Top of STUDY TEXT
Tonawanda News — “It’s funny how it all started just from a Christmas gift.”
Sole Hope, based in Asheville, N.C., was started several years ago by Asher Collie after she saw a YouTube video showcasing the plight of Ugandan children infected with jiggers, small small fleas that enter bare feet and burrow into the skin to lay their eggs.
According to the World Health Organization, people who do not wear shoes, such as children, are most commonly affected, and if untreated, the infestations can lead to infections, paralysis or amputations.
Ashley Redburn of Sole Hope said in an email that, at this time, the organization offers jobs to 19 women in Uganda who would otherwise have no way to provide for their families.
“This creates healthier children and the ability for families to stay together,” she wrote. “Often the children that we see at our jigger removal clinics ... can’t function normally anymore. ...  With their jiggers removed, some follow up care, and a closed toe pair of shoes these children often make a 100 percent recovery.”
Noelle McLaughlin said she appreciates the fact that the organization makes a difference in a number of ways.
“I like that they’re a smaller organization. I feel like what we’re doing really makes a big impact,” she said. “I really like that they’re tackling it in this way. It’s amazing that they’re promoting medical relief and shoes for kids, but also that they’re providing jobs for people who need them. It’s not just charity, it’s sustainable.”
Rieselman said there’s been a lot of interest in Wednesday’s event. Children at the church have been very involved with collecting donations for the materials for the patterns, which has been a focus — and a valuable lesson — for the children’s ministry.
Bottom of STUDY TEXT
Top of SUPPLIED RECORDS
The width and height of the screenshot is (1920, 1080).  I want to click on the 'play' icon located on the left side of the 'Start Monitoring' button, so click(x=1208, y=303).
Bottom of SUPPLIED RECORDS
Top of SUPPLIED RECORDS
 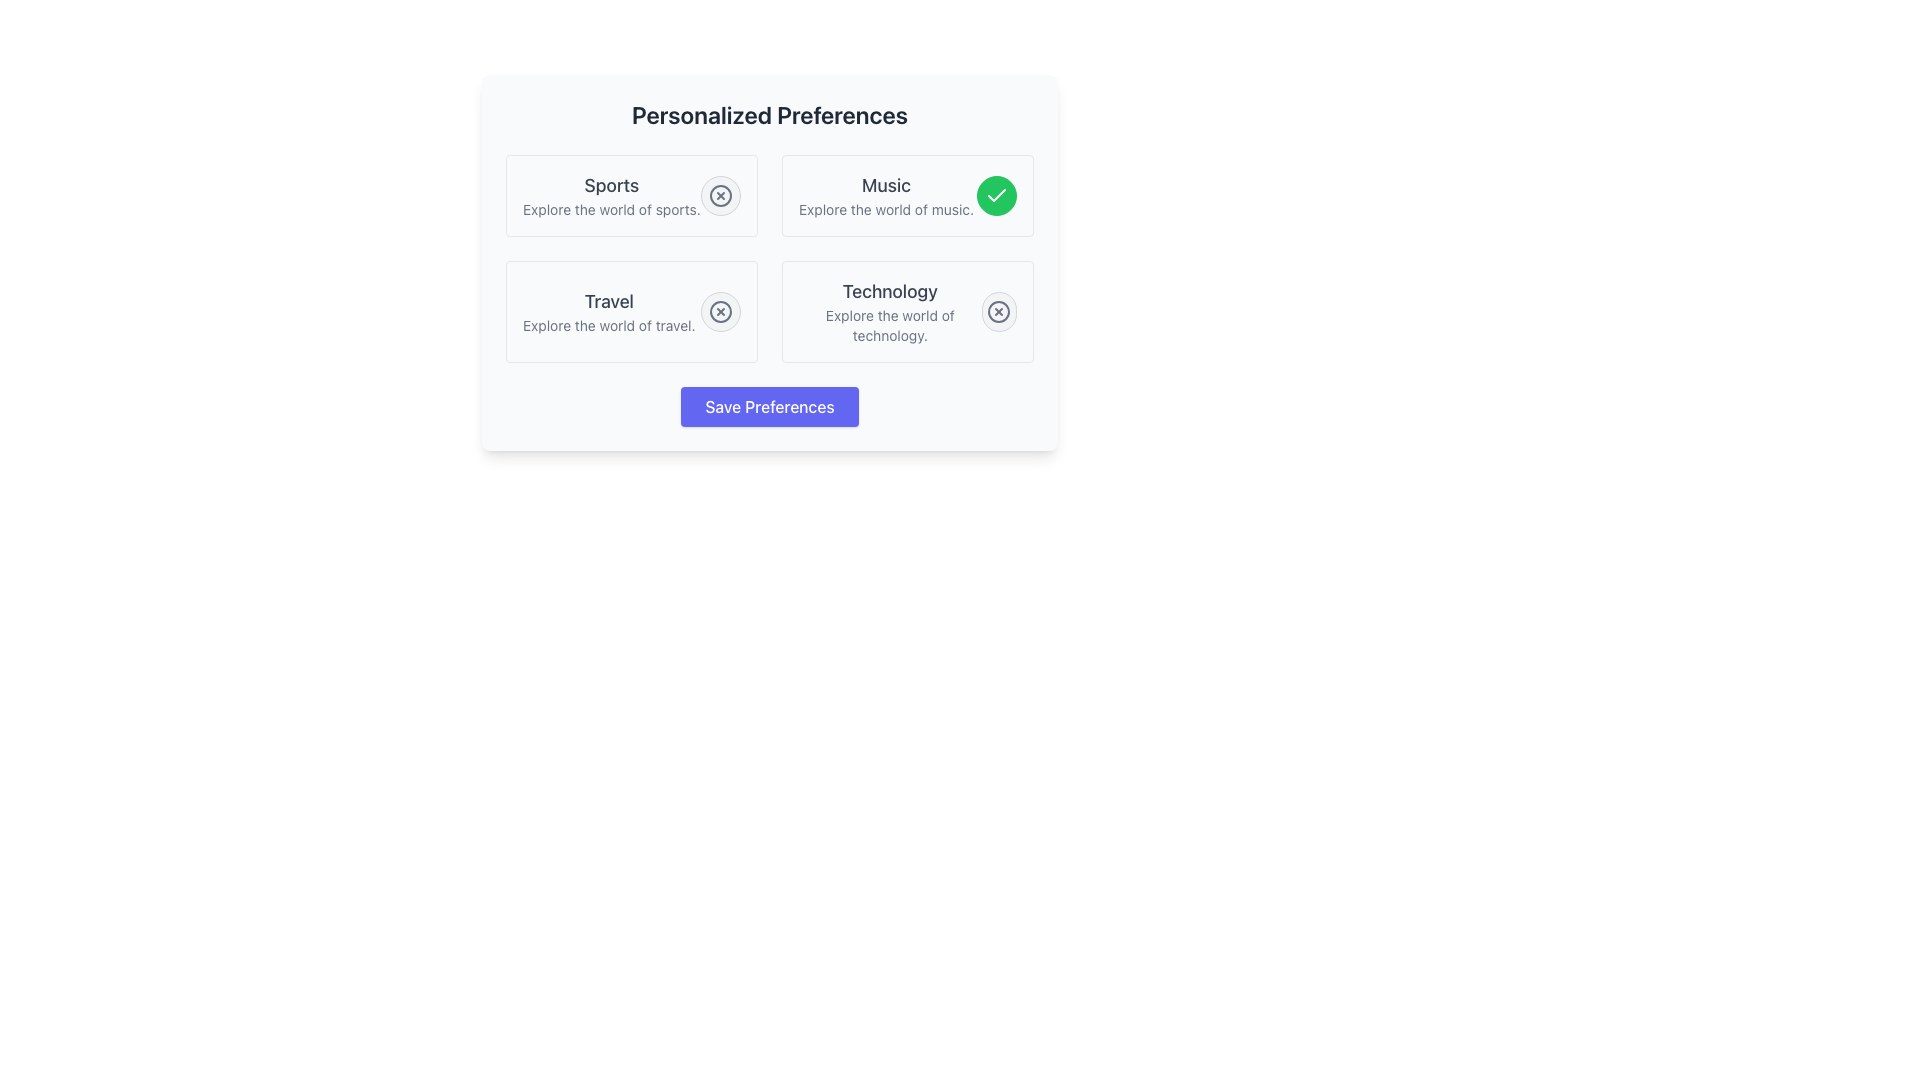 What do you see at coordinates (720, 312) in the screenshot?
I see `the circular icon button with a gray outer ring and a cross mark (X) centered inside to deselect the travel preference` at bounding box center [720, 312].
Bottom of SUPPLIED RECORDS
Top of SUPPLIED RECORDS
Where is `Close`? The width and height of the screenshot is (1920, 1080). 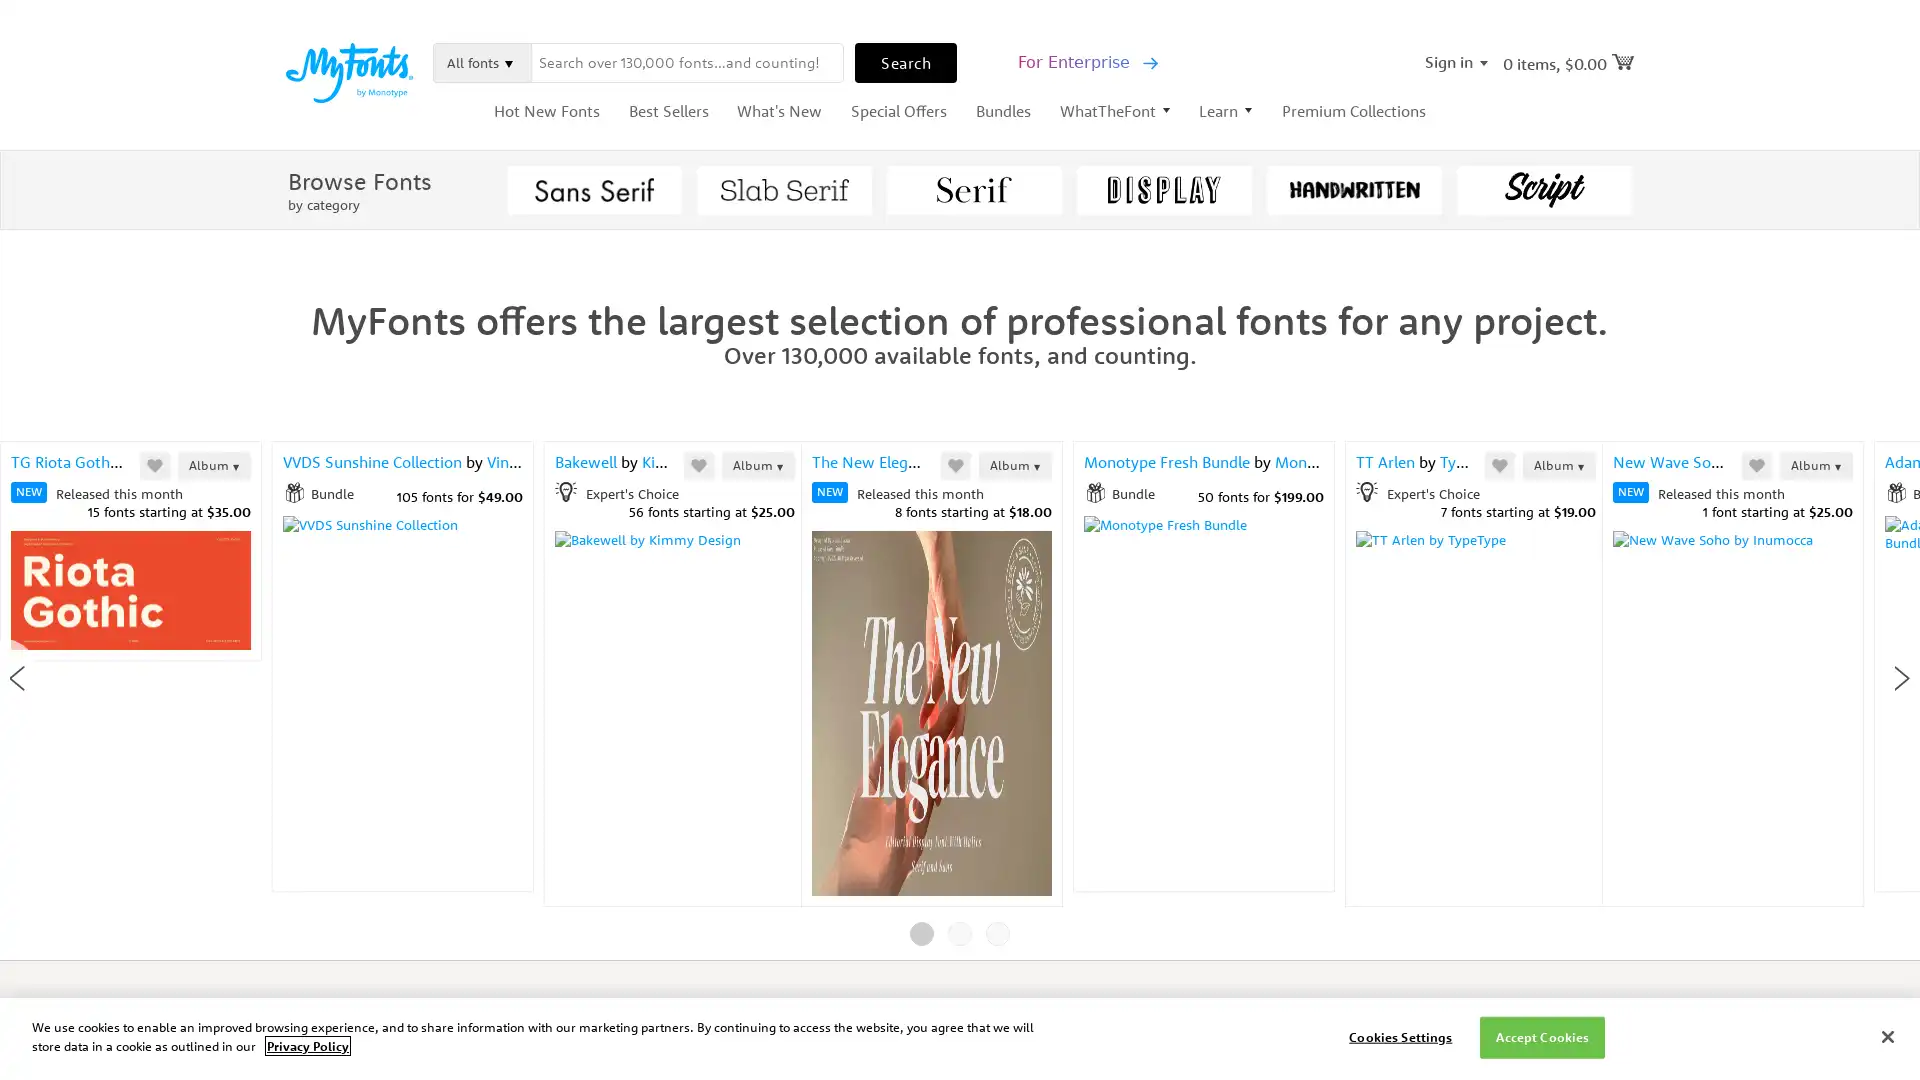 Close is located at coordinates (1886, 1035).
Bottom of SUPPLIED RECORDS
WORK INSTRUCTION 1:
Answer these questions about the Sole Hope article:
(a) In which city is Sole Hope based?
(b) How many women in Uganda does the organization currently offer jobs to?
(c) According to the World Health Organization, who is most commonly affected by jiggers?
WORK INSTRUCTION 2: Update the Sole Hope article by writing out everything from "Sole Hope, based" down to "paralysis or amputations.", with "YouTube video" replaced by "documentary".
Answer from the Sole Hope article alone.

EXERCISE SOLUTION 1:
(a) Asheville, N.C.
(b) 19
(c) People who do not wear shoes, such as children

EXERCISE SOLUTION 2:
Sole Hope, based in Asheville, N.C., was started several years ago by Asher Collie after she saw a documentary showcasing the plight of Ugandan children infected with jiggers, small small fleas that enter bare feet and burrow into the skin to lay their eggs.
According to the World Health Organization, people who do not wear shoes, such as children, are most commonly affected, and if untreated, the infestations can lead to infections, paralysis or amputations.